### To do
Pull each line holding "This" out of the entries below.

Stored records
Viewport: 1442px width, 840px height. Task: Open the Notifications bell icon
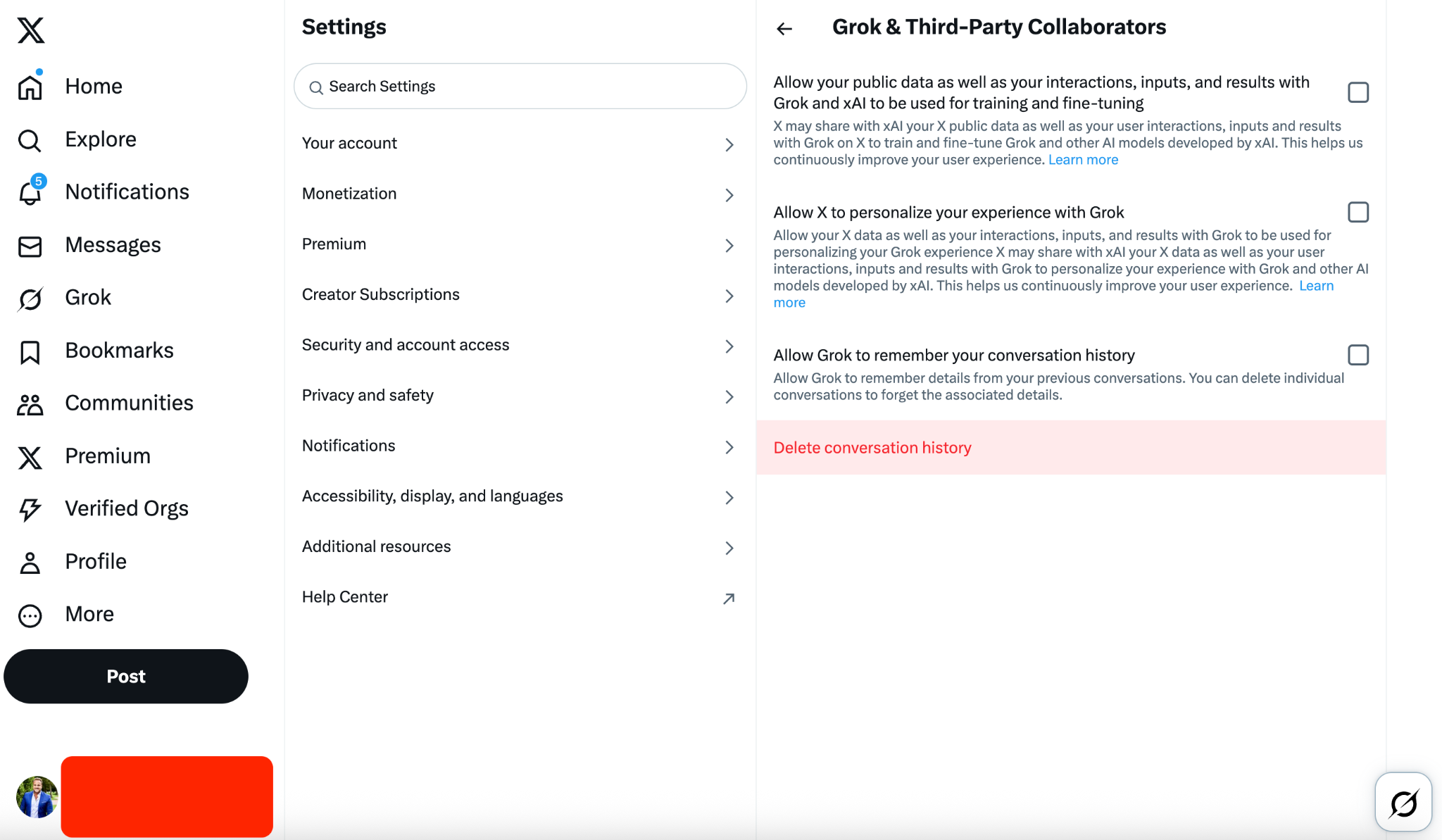click(x=30, y=192)
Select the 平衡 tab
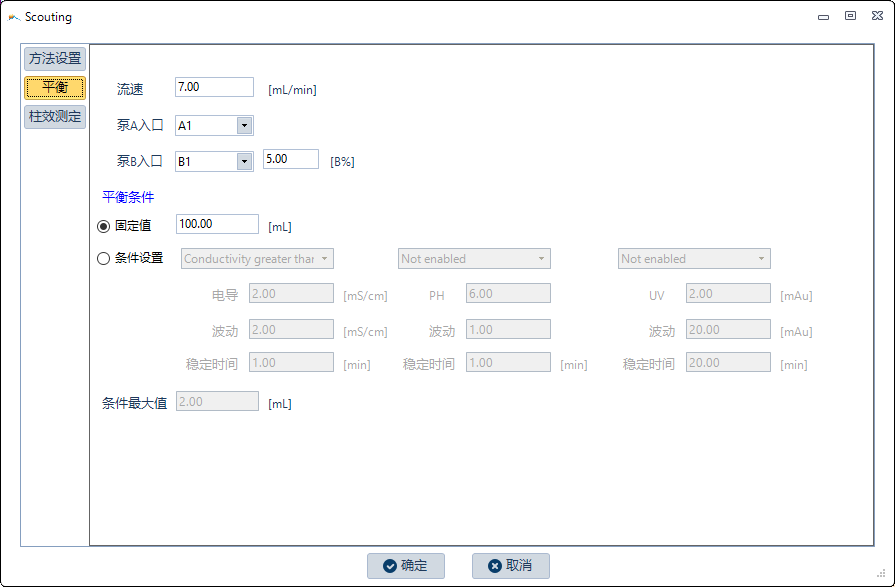The width and height of the screenshot is (895, 587). pos(55,88)
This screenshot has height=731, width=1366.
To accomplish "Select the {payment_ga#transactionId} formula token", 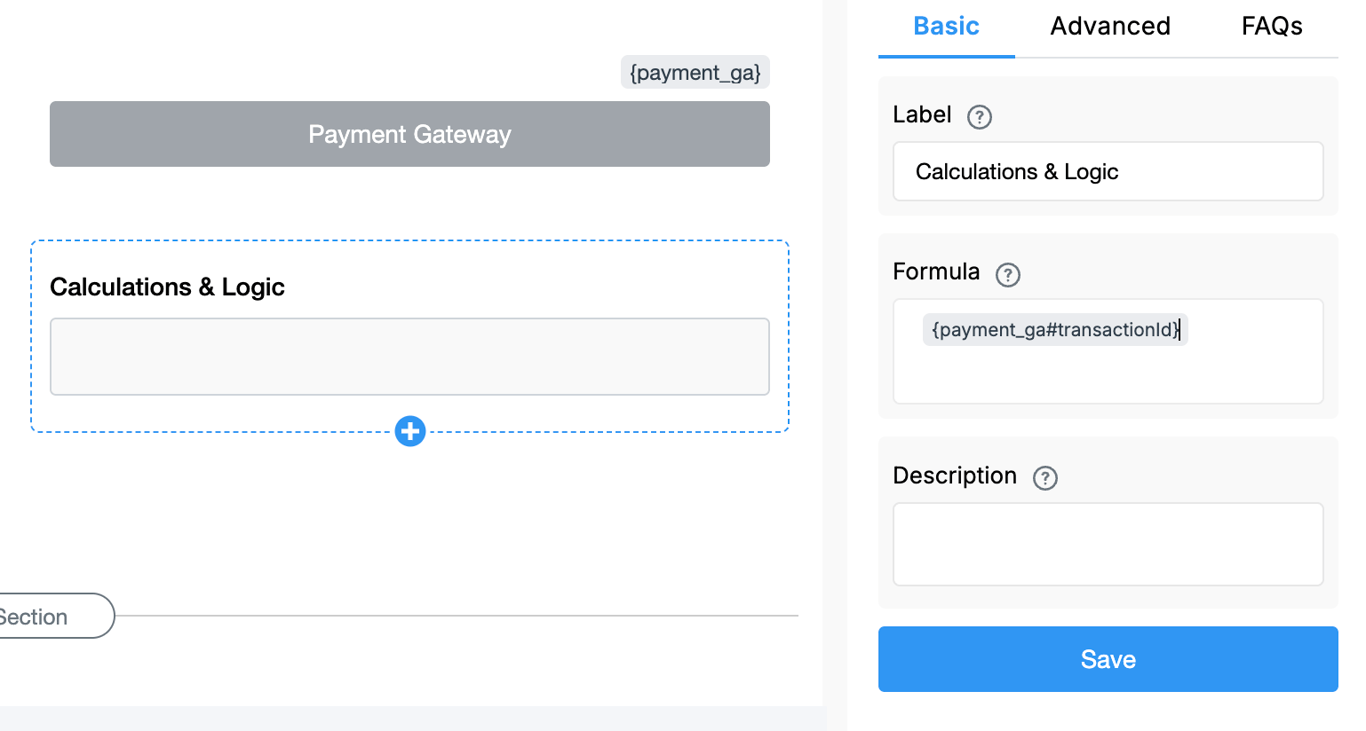I will (x=1054, y=329).
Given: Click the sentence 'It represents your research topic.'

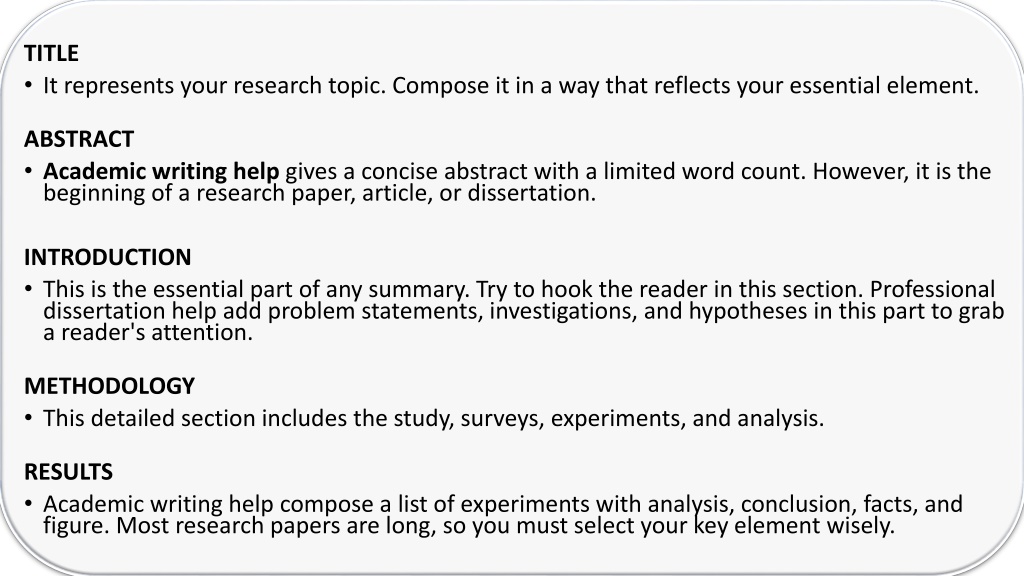Looking at the screenshot, I should click(214, 86).
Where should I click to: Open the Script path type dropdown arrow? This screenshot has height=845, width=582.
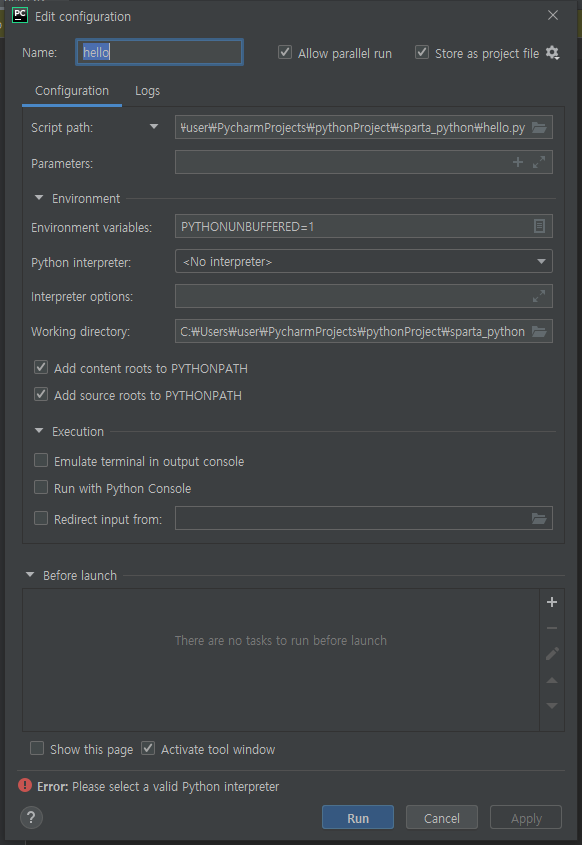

### Response box
This screenshot has height=731, width=1366.
Where should I click to: Open the Script path type dropdown arrow? This screenshot has height=845, width=582.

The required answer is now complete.